1Pet 1:3 terpujilah Allah dan Bapa Tuhan kita Yesus Kristus, yang karena rahmatNya yang besar telah melahirkan kita kembali oleh kebangkitan Yesus Kristus dari antara orang mati, kepada suatu hidup yang penuh pengharapan.

Betapa beruntungnya bagi kita semua yang mempunyai Allah yang begitu luar biasa dan sangat dahsyat. KasihNya tidak akan dan tidak pernah berubah. PertolonganNya tidak pernah terlambat. Pernah enggak sih kita dihadapi suatu masalah yang sangat berat sehingga rasanya kita udah putus asa, putus asa akan segalanya. Dari putus asa akan usaha kita, putus asa akan Tuhan, bahkan putus asa akan hidup kita sendiri.

Petrus merupakan salah satu murid Tuhan Yesus yang paling berani, confident, dan selalu punya tekat yang kuat. Tetapi kemudian pada saat dihadapi suatu masalah yang sangat berat, Petrus yang tadinya begitu kuat dan gigih menjadi sangat stress bahkan ingin sekali lari dari kenyataan kehidupan yang dialaminya pada saat itu. Pada saat Tuhan Yesus ditangkap, diadili bahkan divonis mati dengan salib, Petrus yang tadinya begitu berapi-api langsung merasa down kerana Tuhan Yesus yang dia begitu kasihi ditangkap. Saking stressnya, Petrus bahkan menyangkal Tuhan Yesus 3 kali dalam arti tidak mau mengakui Tuhan Yesus lagi.

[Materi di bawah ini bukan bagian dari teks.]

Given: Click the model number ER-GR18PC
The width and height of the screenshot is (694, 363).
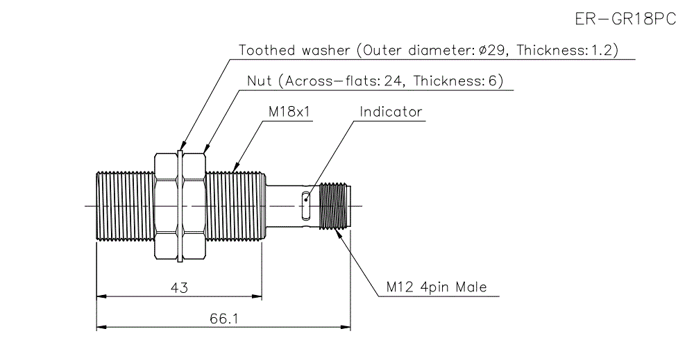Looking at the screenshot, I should coord(625,19).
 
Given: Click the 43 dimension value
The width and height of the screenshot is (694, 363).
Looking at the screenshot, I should coord(179,287).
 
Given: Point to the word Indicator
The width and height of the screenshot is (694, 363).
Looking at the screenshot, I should coord(391,112).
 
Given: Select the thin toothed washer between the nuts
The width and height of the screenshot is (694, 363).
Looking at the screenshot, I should coord(180,205).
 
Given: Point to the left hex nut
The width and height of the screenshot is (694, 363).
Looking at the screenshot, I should coord(165,205).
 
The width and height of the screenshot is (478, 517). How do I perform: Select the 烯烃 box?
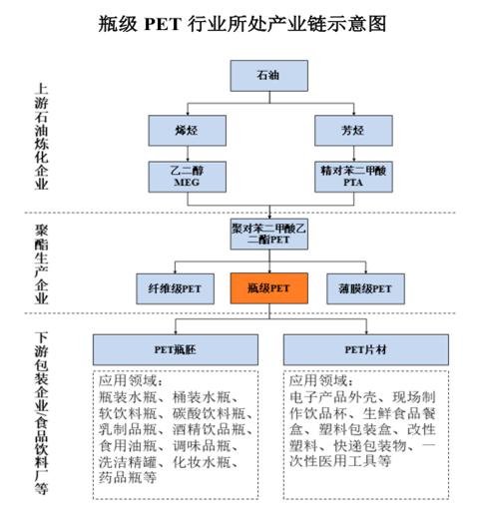click(x=179, y=129)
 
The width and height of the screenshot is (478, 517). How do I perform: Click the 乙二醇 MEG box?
click(x=179, y=177)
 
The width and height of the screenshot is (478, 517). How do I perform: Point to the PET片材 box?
click(x=359, y=349)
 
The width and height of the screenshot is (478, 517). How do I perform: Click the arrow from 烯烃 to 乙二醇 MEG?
click(x=179, y=152)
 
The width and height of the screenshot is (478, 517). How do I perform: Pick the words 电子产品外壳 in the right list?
click(x=320, y=396)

Bukankah sering kali pada saat kita menghadapi masalah, kita berubah menjadi Petrus. Kita menjadi males ke gereja, kita jadi males berdoa, baca alkitab, intinya enggak mau percaya Tuhan lagi deh. Tetapi di dalam masalah yang berat ini, Petrus masih menantikan Tuhan, sehingga pada saat Tuhan menampakan diri kepada murid-muridNya di tepi danau, Petrus langsung terjun mendatangi Yesus.

Memang Tuhan kita Allah yang tidak pernah berubah, kasihNya selalu kekal dan janjiNya tidak pernah dilupakan. Yesus berkata dalam Yoh 14:18,”Aku tidak akan meninggalkan kamu.” Tuhan tidak pernah meninggalkan Petrus. Dia bangkit lagi dan Dia bangkit untuk Petrus dan untuk kita semua. Petrus kemudian pun bertobat dan lahir kembali: Terpujilah Allah dan Bapa Tuhan kita Yesus kristus, yang karena rahmatNya yang besar telah melahirkan kita kembali oleh kebangkitan Yesus Kristus.

Ketahuilah bahwa Tuhan selalu bersama dengan kita. Dia selalu bersama kita, terutama pada saat kita sedih. Mungkin kelihatanya seperti Tuhan meninggalkan kita, tetapi yang terjadi sebenarnya adalah Tuhan sedang berperang di dalam masalah kita. Melalui masalah, kita dapat lebih bertumbuh, lebih dewasa dan lebih berhikmat.

Kalau kita bertahan di dalam masalah kita, dan terus bersandar kepada Tuhan di dalam kepelikan kita, sama seperti Petrus, kita akan melihat kemuliaan dan rahmatNya yang besar. Janganlah kita melihat betapa besarnya masalah itu, melainkan kita perlu melihat betapa besarnya Tuhan yang jauh melebihi masalah itu sendiri. Dan kemudian kiat akan melihat bagaimana Tuhan bekerja secara luar biasa di dalam masalah kita. Hang in there, God is with us. His love never changed.